1. Compound leg exercise: Squat or Lunge
2. Compound exercise for chest, triceps, and shoulder: Chest Press or Push-up
3. Compound movement for back, biceps, and shoulder: Bent-Over Row
4. Movement for abdominals: Vertical Crunch and Side Crunch for abs, or Bicycles for abs
If it seems inconvenient or downright impossible to get to the gym or devote an hour a day to working out, there’s no need to worry because that’s not necessary to achieve a decent fitness level. No one is too busy to start a 10-30-minute-per-week home workout routine. It's all about priorities! Working out is an investment in your quality of life, both now and in the future. You'll have more energy and get more done when you're in shape. You'll also look and feel younger for many more years that you would if you didn't exercise. Please don’t be a black-and-white thinker and decide that if you can’t be in the gym every day you don’t want to work out at all. If you are wary of committing large chunks of time and money on fitness right now, give this home workout routine a try. Keep reading for instructions on how to perform the exercises and for pictures of the correct form.
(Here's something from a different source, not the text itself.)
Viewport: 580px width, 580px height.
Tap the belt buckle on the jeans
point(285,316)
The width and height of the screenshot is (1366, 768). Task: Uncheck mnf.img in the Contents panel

For all exercises, perform 10 repetitions (reps for short) to start. When that’s no problem, increase your reps to 12 or 15 at a time. When you’re able to complete 15 reps with correct form, go up in weight or move to the more advanced exercise. As a beginner, each rep should take about 4 seconds: 1-2 seconds to lift and 2-3 to return. That means a 15-rep set should take you approximately 60 seconds to complete. Be sure to time your sets every once in a while to make sure you’re working at the correct pace during your home workout.